So your argument is... it's easier to teach billions of people fluent English... than for software to support UTF-8?

You are aware that a majority of the world's population speaks no English whatsoever?

tachyonbeam · on April 14, 2020

Playing the devil's advocate here. I am not a native English speaker, I'm a French speaker, but I'm happy that English is kind of the default international language. It's a relatively simple language. I actually make less grammar mistakes in English than I do in my native language. I suppose it's probably not a politically correct thing to say, the English are the colonists, the invaders, the oppressors, but eh, maybe it's also kind of a nice thing for world peace, if there is one relatively simple language that's accessible to everyone?

Go ahead and make nice libraries that support Unicode effectively, but I think it's fair game, for a small software development shop (or a one-person programming project), to support ASCII only for some basic software projects. Things are of course different when you're talking about governments providing essential services, etc.

Symbiote · on April 14, 2020

English isn't even ASCII anyway.

Some loanwords like façade or café retain their accents.

It doesn't take much to need one of these cases in a project.

_vbdg · on April 15, 2020

I know almost no one who actually types the accented e, let alone the c with the cedilla. I scarcely ever see the degree symbol typed. Rather, I see facade, cafe, and "degrees".

That aside, the big problem with unicode is not those characters; they're a simple two-byte extension. They obey the simple bijective mapping of binary character <-> character on screen. Unicode doesn't. You have to deal with multiple code points representing one on-screen grapheme, which in turn may or may not translate into a single on-screen glyph. Also bi-directional text, or even vertical text (see the recent post about Mongolian script). Unicode is still probably one of the better solutions possible, but there's a reason you don't see it everywhere: it means not just updating to wide chars but having to deal with a text shaper, re-do your interfaces, and tons of other messy stuff. It's very easy for most people to look at that and ask why they'd bother if only a tiny percentage of users use, say, vertical text.

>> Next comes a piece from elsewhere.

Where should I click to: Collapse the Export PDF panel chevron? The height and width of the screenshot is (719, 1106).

Symbiote · on April 15, 2020

The first point is just because of the keys on a keyboard.

I see many uses of "pounds" or "GBP" on HN. Anyone with the symbol on the keyboard (British and Irish obviously, plus several other European countries) types £. When people use a phone keyboard, and a long-press or symbol view shows $, £ and €, they can choose £.

Danish people use ½ and § (and £). These keys are labelled on the standard Danish Windows keyboard.

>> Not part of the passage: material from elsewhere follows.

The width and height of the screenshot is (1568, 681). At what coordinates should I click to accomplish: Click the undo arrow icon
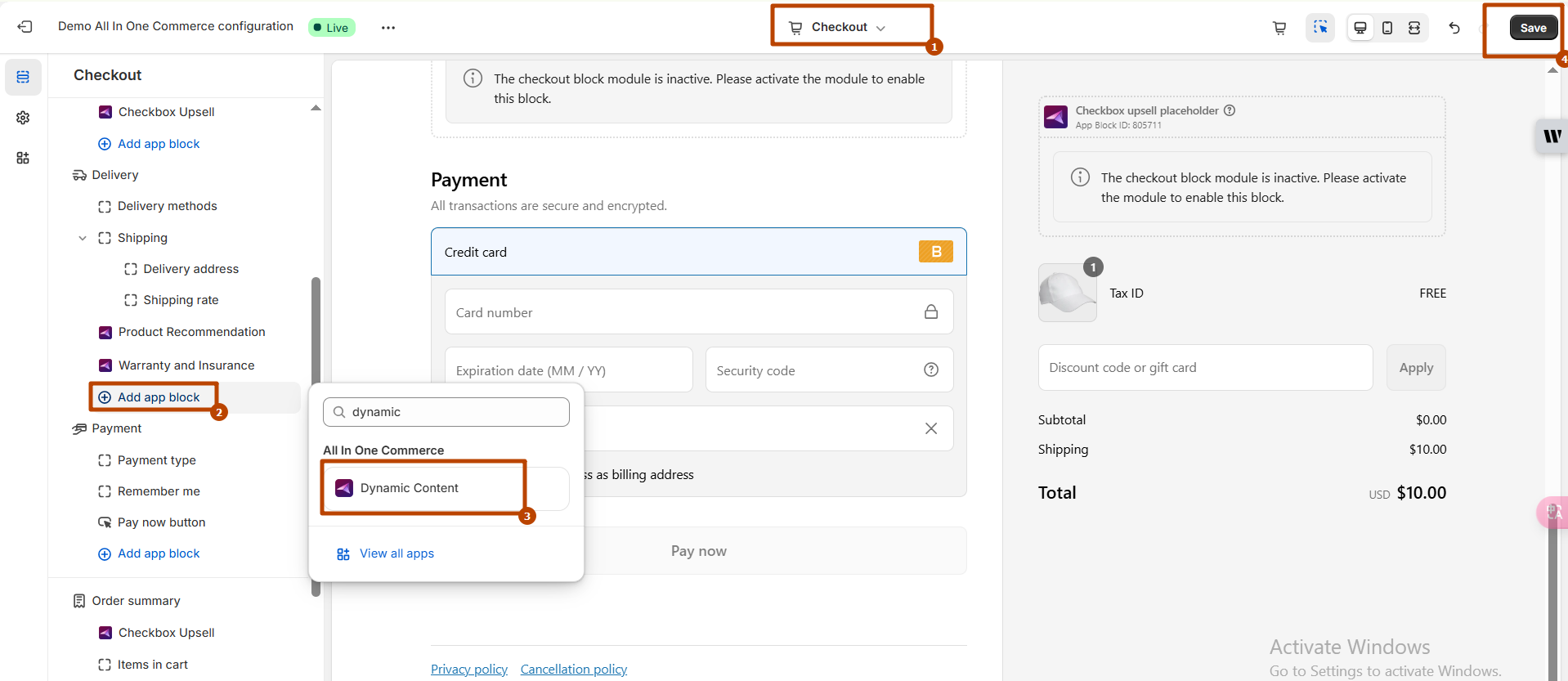pyautogui.click(x=1454, y=28)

There's plenty of scope for implementing enough Unicode to support most Latin-like languages without going as far as supporting vertical or RTL text.

imtringued · on April 15, 2020

For some reason people seem to think that the only options are UTF-8 and ASCII. That choice never existed. There are thousands upon thousands of character encodings in use. Before Unicode every single writing system had its own character encoding that is incompatible with everything else.

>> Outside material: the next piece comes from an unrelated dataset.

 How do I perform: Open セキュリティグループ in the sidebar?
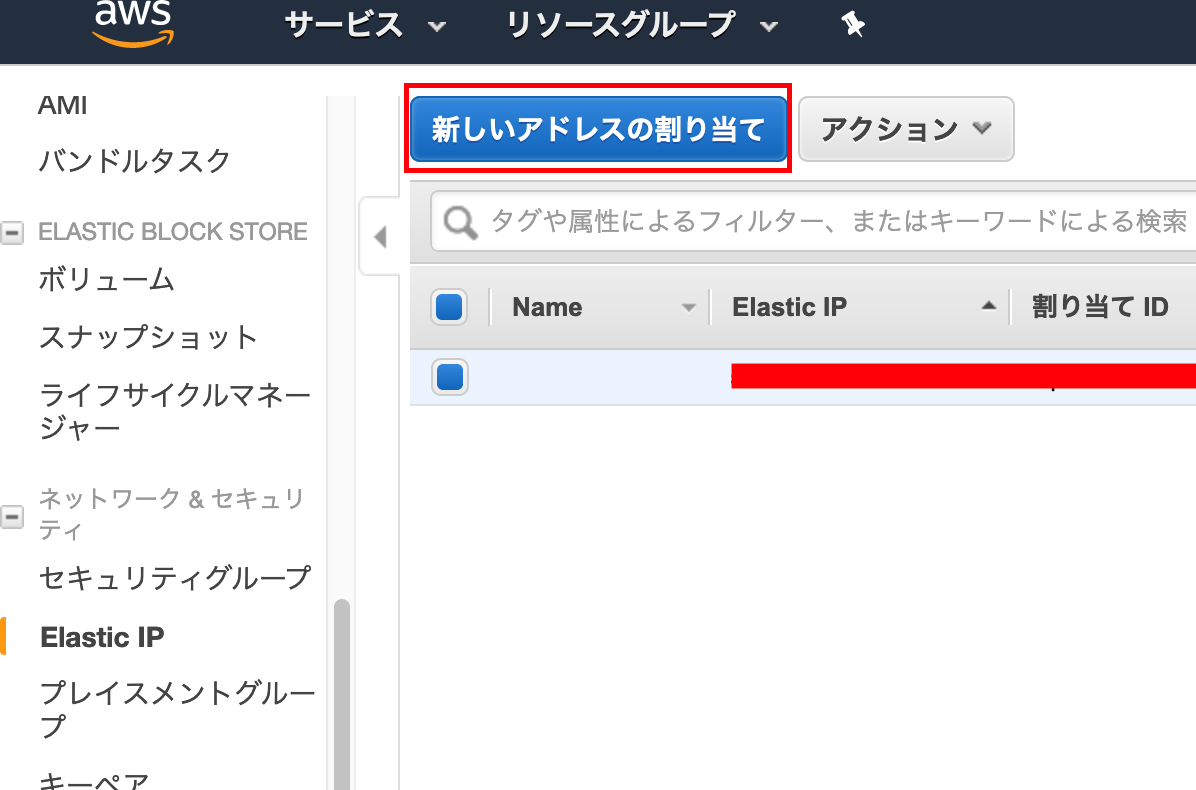click(x=175, y=577)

imtringued · on April 15, 2020

You didn't say spoken by every person. Merely spoken in every country. Even the existence of tourists in a country would pass this incredibly low bar...

dtech · on April 14, 2020

Of course ASCII is simpler than Unicode, it handles only 127 characters. If you restrict yourself to those characters ASCII is binary equivalent to UTF-8.

So yeah, maybe you shouldn't use characters 128+ for data archival, I doubt that's a good idea, but that's irrelevant to whether UTF-8 is plain text or not.

tachyonbeam · on April 14, 2020

I think that sometimes it makes sense to enforce strict limitations early on (eg: overly strict input validation). You can then remove such limitations in later versions of your software, after careful consideration and after inserting the necessary tests. The reverse usually doesn't work. If you didn't have those limitations early on, and your database is full of strings with characters that should never have been allowed in there, you will have a hard time cleaning up the mess.

This seems especially true to me in the design of programming languages. If you have useless, badly thought out features in your programming language, people will begin to rely on them, and you will never be able to get rid of them... So start with a small language, and make it strict. Grow it gradually.

cryptonector · on April 14, 2020

There are tens of thousands of characters in all the human scripts. If you're a librarian, scholar, researcher -- why would you not want to be able to use them seamlessly??

droopyEyelids · on April 14, 2020

If there was a complicated tool that claimed it could do the job of every tool in history, or a simple tool that was focused to cover 99% of the work you do-- and we lived on planet earth-- which would you choose?

crazygringo · on April 14, 2020

Umm... but ASCII doesn't work for 99% of people's work.

A majority of the world's population have writing systems that ASCII doesn't encode.

So not really sure what you're suggesting here.

tingletech · on April 14, 2020

LET'S GO BACK TO 6-BITS